The Met Office has forecast levels of pollen to be very high in London and South East England over the next few days, prompting doctors at Epsom and St Helier hospitals to issue some advice and top tips for people with asthma and hay fever sufferers.
Hay fever (allergic rhinitis) is one of the most common forms of respiratory allergies. For many sufferers, it’s a harmless but unpleasant inconvenience. However, for others it can be more serious and cause a significant impairment to their home, school or work life.
Hay fever affects up to 30% of adults and 40% of children and for most people it means itchy eyes and ears, a runny nose, and uncontrollable sneezing. Other symptoms include:
- Red and watery eyes which can sometimes be swollen
- Pain around your temples and forehead
- Headache and earache
- Loss of smell
- Disturbed sleep and tiredness with impaired concentration at work or school.
Consultant Immunologist at Epsom and St Helier, Dr Grant Hayman said: “The symptoms of hay fever can be unpleasant, but are quite common.

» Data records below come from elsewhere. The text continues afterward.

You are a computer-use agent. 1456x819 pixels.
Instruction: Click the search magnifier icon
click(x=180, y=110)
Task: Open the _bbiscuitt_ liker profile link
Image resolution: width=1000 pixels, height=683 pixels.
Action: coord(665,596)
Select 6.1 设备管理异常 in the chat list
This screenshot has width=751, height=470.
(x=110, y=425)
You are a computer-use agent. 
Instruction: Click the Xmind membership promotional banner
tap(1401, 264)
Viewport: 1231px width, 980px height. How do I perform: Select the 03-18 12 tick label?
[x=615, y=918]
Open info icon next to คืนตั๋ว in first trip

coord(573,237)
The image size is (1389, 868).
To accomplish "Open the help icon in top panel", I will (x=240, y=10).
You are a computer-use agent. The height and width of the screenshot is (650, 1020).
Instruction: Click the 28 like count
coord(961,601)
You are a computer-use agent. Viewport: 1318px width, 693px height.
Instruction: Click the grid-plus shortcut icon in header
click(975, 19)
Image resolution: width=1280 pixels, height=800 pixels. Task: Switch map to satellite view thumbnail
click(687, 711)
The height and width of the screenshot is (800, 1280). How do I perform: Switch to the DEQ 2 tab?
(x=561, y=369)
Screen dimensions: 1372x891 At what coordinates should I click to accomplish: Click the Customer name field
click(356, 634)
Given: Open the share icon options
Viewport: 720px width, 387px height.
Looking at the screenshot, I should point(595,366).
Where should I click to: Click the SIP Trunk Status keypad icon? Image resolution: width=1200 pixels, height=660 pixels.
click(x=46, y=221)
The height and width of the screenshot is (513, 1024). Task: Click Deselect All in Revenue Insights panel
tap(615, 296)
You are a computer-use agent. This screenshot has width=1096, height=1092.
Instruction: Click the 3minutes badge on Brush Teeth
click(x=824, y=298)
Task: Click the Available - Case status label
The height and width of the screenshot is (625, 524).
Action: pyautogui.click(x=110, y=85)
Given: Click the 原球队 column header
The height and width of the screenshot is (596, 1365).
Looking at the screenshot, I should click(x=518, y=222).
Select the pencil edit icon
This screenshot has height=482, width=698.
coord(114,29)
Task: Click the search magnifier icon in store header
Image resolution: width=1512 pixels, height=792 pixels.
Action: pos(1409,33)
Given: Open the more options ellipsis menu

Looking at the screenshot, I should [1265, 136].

There are a number of things you can do to help lessen the symptoms, such as wearing wraparound glasses to keep pollen out of your eyes, drying bed linen indoors during the pollen season and keeping the windows closed if at all possible.
“If you are feeling very uncomfortable then I would recommend speaking to your pharmacist. They can give advice and suggest the best treatments, like antihistamine tablets, anti-allergy eye drops and/or steroid nasal sprays. If your symptoms get worse or do not get better after taking medication from your local pharmacist, get in touch with your GP.
“For hay fever sufferers who also have asthma, the symptoms can be more severe and can often lead to tightness in the chest, shortness of breath and wheezing and coughing. If you have asthma, make sure you carry your reliever inhaler and know what to do if your symptoms get worse”.